By Nageshwar Patnaik in Bhubaneswar, March 4, 2024: India is one of the fastest growing economies in the world, but it is also one of the most unequal countries. Higher economic growth with equity is the first and foremost responsibility of the powers-that-be. This can only ensure generating quality employment through the provision of quality education.
However, as things stand in India, all governments since independence have worked for boosting Gross Domestic Product (GDP) growth i.e the measures of the overall size of the economy. A recent book, titled “India is Broken”, by Ashoka Mody, Professor at Princeton University, admonishes all Indian leaders – starting from the first Prime Minister, Jawaharlal Nehru and the present PM Narendra Modi – for failing to target the correct variable: employment instead of GDP growth.
There were not enough jobs in 1950, when Jawaharlal Nehru was prime minister, and the jobs crisis, if anything, has become steadily more acute. There were fewer people employed in 2021, than in 2011; this was so at a time when 7 million to 9 million new job aspirants entered the market every year. India requires 200 million jobs over the next 10 years to employ its working-age population while in the last decade the country has experienced net zero or even net negative job growth.
A study by Indian Institute of Management (IIM), Lucknow in collaboration with researchers from Birla Institute of Technology and Science (BITS), Pilani, and the ministry of agriculture and farmers welfare, reveals that despite India’s impressive economic growth from 2004-05 to 2017-18, employment generation has lagged the country’s growing working-age population.

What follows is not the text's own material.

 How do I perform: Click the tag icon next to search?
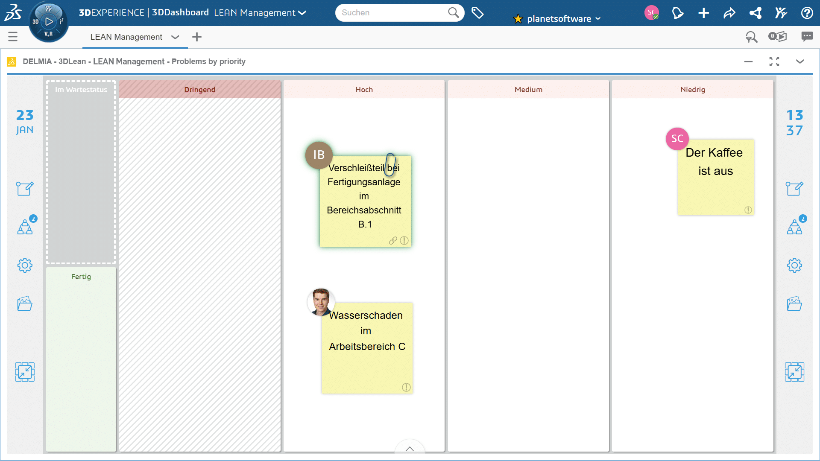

The study, “Discerning the Long-Term Pace and Patterns of Employment in India”, published in the Indian Journal of Labour Economics said that the slowdown in employment rate is primarily due to sectors with good potential registering lower employment growth and that despite an increase in the number of people that can work, economic growth has caused in net labour displacement. It called for turning attention to identify labour-intensive manufacturing sector
As per the study, despite an extraordinary economic growth phase from 2004–05 to 2017-18, job creation remained lacking, leading to a period of ‘jobless growth,’ where workers remained underutilized though there was a sharp increase in working-age population (ages 15 to 64). The study proposed a key policy intervention – a conscious effort to make the manufacturing sector more labour-intensive for inclusive growth. It also stated that recent improvements in health and education in India may positively influence the conversion of unemployed youth into a high-quality and skilled workforce.
On stagnation in employment generation despite economic growth, the research finds various reasons as contributing factors, “including a high percentage (55%) of self-employed workers in India compared to 33% in the US. Gender disparity in employment patterns persists, and unemployment is growing among highly educated youth.” The unemployment rate in India rises with education levels. The unemployment rate “for the illiterate and less educated class (below primary) was 0.57% and 1.13% respectively while, for the highly educated class (graduates and above), it was 14.73% in 2020–21 for the age group 15–29 years.” This pattern can be seen across the years, as per the analysis.
This apart, inequality has been rising sharply for the last three decades. The richest have cornered a huge part of the wealth created through crony capitalism and inheritance. They are getting richer at a much faster pace while the poor are still struggling to earn a minimum wage and access quality education and healthcare services, which continue to suffer from chronic under-investment.
Oxfam International in one of its reports – India: extreme inequality in numbers, points out that the top 10% of the Indian population holds 77% of the total national wealth. 73% of the wealth generated in 2017 went to the richest 1%, while 670 million Indians who comprise the poorest half of the population saw only a 1% increase in their wealth. There are 119 billionaires in India. Their number has increased from only 9 in 2000 to 101 in 2017. Between 2018 and 2022, India is estimated to produce 70 new millionaires every day. Billionaires’ fortunes increased by almost 10 times over a decade and their total wealth is higher than the entire Union budget of India for the fiscal year 2018-19, which was at Rs 24422 billion.
Many ordinary Indians are not able to access the health care they need. 63 million of them are pushed into poverty because of healthcare costs every year – almost two people every second. It would take 941 years for a minimum wage worker in rural India to earn what the top paid executive at a leading Indian garment company earns in a year.
Here the moot question is what should be the more important concern for policymakers in India – boosting economic growth or increasing employment? Should we opt for India registering the fastest GDP growth rate even as millions of Indians fail to get a job or have a situation where most Indians have a well-paying job even if India’s GDP growth is not as fast? In the US, which is the world’s biggest economy, the primary concern is employment levels, not GDP.
The country needs more than anything better education, better health care, reform of the judicial system, working cities, better environment, decentralized and community based governance. India is heading for a crucial general election in a couple of months. The parties must not ignore growing unrest among the youths and come out with a changed stance to boost employment as well as inclusive growth. Inclusive growth does not mean only poverty reduction but also it speaks about human development including gender development.